Combating AMR With Antibiotic Development Incentives
Jennifer Quinn, head of Global Value & Access, Debiopharm, offers insights on pull incentives and how they look to get more antibiotics to market.
There are a number of issues associated with antibiotic development including, the lifespan of antibiotics’ effectiveness, the time it takes to develop new therapies, and reimbursement. This last issue can be especially problematic because it involves revenue and the ability for companies to recoup their development funding and make a profit for their efforts. It has been estimated it takes 10-15 years, and over 1 billion dollars to get an antibiotic from development to market. Wrapped inside this process is finding a novel compound, getting the investigational therapy through clinical trials, and the regulatory approval.
And revenue for antibiotics is limited. According to a research report published last year by Spherical Insights & Consulting, the global antibiotics market size was valued at $48.2 billion in 2023.1 To compare, the successful cancer therapy, Keytruda, made 20.93 billion in 2022.2 And this does not even compare to the COVID-19 vaccines. Sales for the Pfizer/BioNTech vaccine have been more than $80 billion.3
Another challenge is the size of the companies that are developing these therapies. In recent years, this has mostly been the domain of smaller biopharmaceutical companies and start-ups looking to develop such therapies with the hopes the therapy or the company itself will be acquired by larger, well-established pharmaceutical companies. And with regards to the large pharmaceutical companies, there has been some who are developing antibiotics, but not the type of large scale push to develop antibiotics because of the lack of incentives, due to the aforementioned revenue projections.
One large example of a potential pull incentive is the Pasteur Act, which is a prospective bill in Congress that authorizes the Department of Health and Human Services (HHS) to enter into subscription contracts for critical-need antimicrobial drugs, provides $6 billion in appropriations for activities under the bill, and contains other related provisions.4
The challenge is this bill has been in Congress for 4 years and while there has been a building momentum driving the bill towards the end goal of becoming a law, it still is in a holding pattern.
“I believe, and Debiopharm believes, that pull incentives are the way forward, and AMR-specific antibiotic reimbursement pathways are the best way to go; however, they are very few in place,” said Jennifer Quinn, head of Global Value & Access, Debiopharm. “The ones that are in place are not finalized; and then, a lot of countries just don't—at the moment—seem to have any plans for them. So I think, as an industry, we can't just wait for that to happen; we can't rely on that happening. We have to try and work in the environment we have.”

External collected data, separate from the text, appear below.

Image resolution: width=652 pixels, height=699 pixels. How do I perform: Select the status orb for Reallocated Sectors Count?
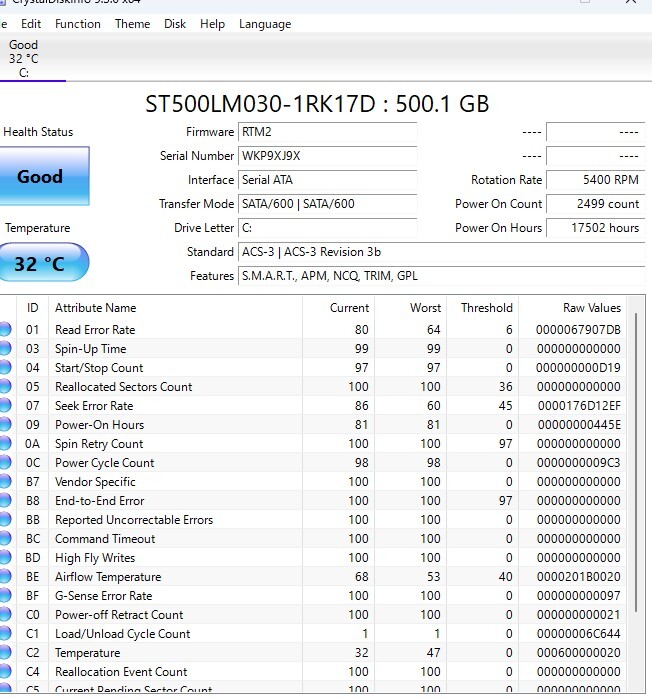coord(4,387)

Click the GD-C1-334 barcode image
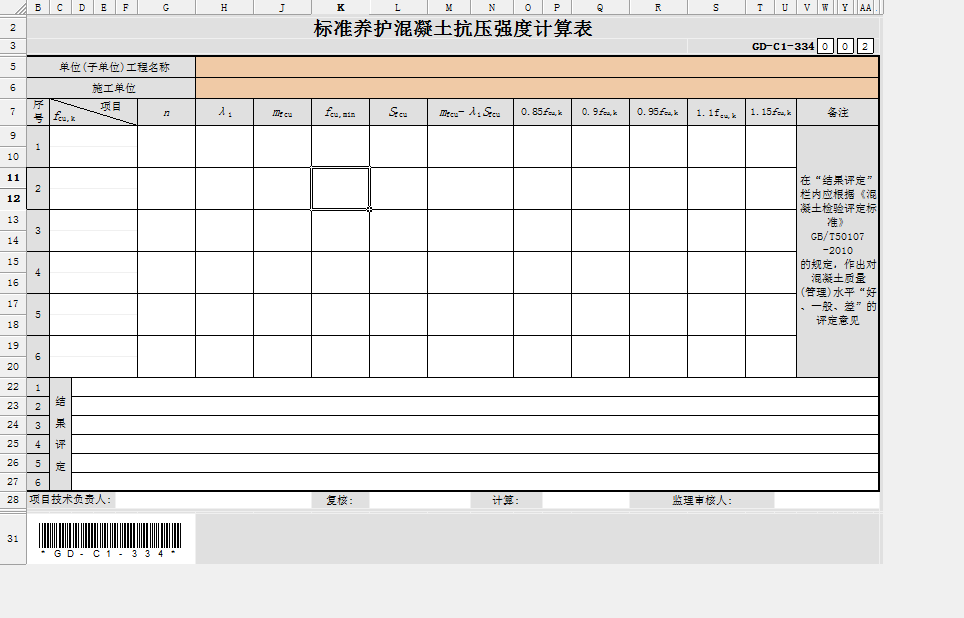pos(110,538)
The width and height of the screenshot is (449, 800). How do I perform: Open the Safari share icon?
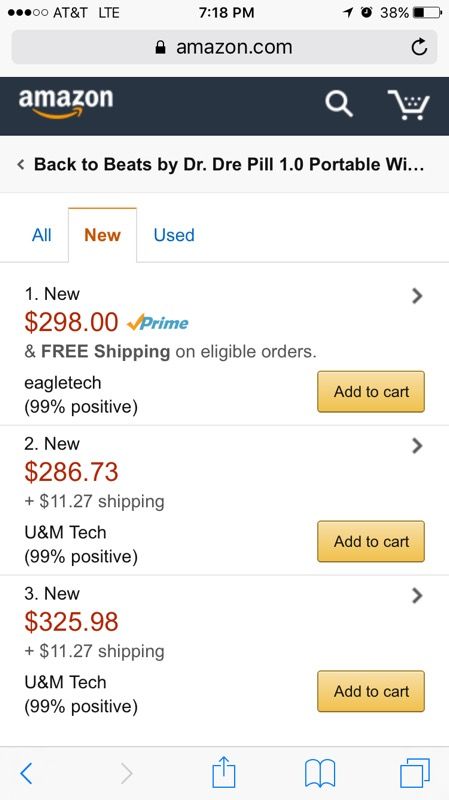click(223, 772)
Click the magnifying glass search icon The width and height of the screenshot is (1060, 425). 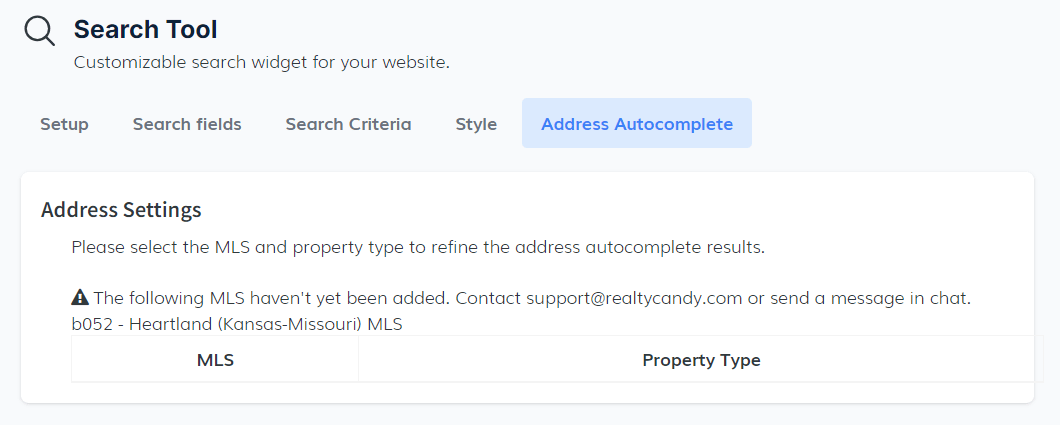coord(40,31)
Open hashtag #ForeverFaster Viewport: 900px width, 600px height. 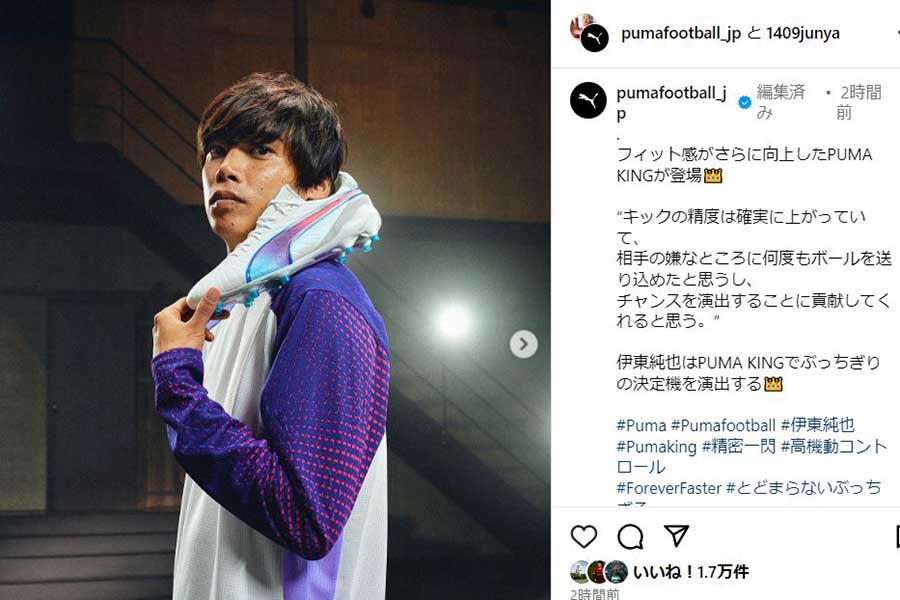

Quinn is actively working on this significant subject, and she presented at the recent World AMR Congress. Her company is a privately-owned, Swiss-based, biopharmaceutical company working on treatments to cure cancer and treat infectious diseases. They are actively developing antimicrobial compounds for potential commercialization.
For example, Debiopharm is developing microbiome-sparing pathogen-specific FabI inhibitors, a new class of antibiotics with novel mechanism of action. Afabicin is the most advanced FabI inhibitor in the pipeline, and inhibits the fatty acid synthesis in staphylococci by targeting the Fabl enzyme.
Quinn acknowledges the differences in payer formulas in Europe and the US; however, she does see the positive aspects of pull incentives overall and the influence they can have on the development market. She cites the National Institutes of Health and Care Excellence (NICE), the payer body for England, Northern Ireland, and Wales as an example.
“I think the pull incentives that exist, like the one with NICE I think that has given manufacturers a glimmer of hope that things are going to move, and there will be pathways. So I think that's been extremely helpful, because I think we all know that there aren't that many companies out there making antibiotics, because they're not really commercially viable, and most pharmaceutical companies answer to their shareholders,” Quinn said. “I think any sort of tangible move in the market that's saying if you develop these, you will have a return on investment; you will get a certain price. It might not be such a battle.”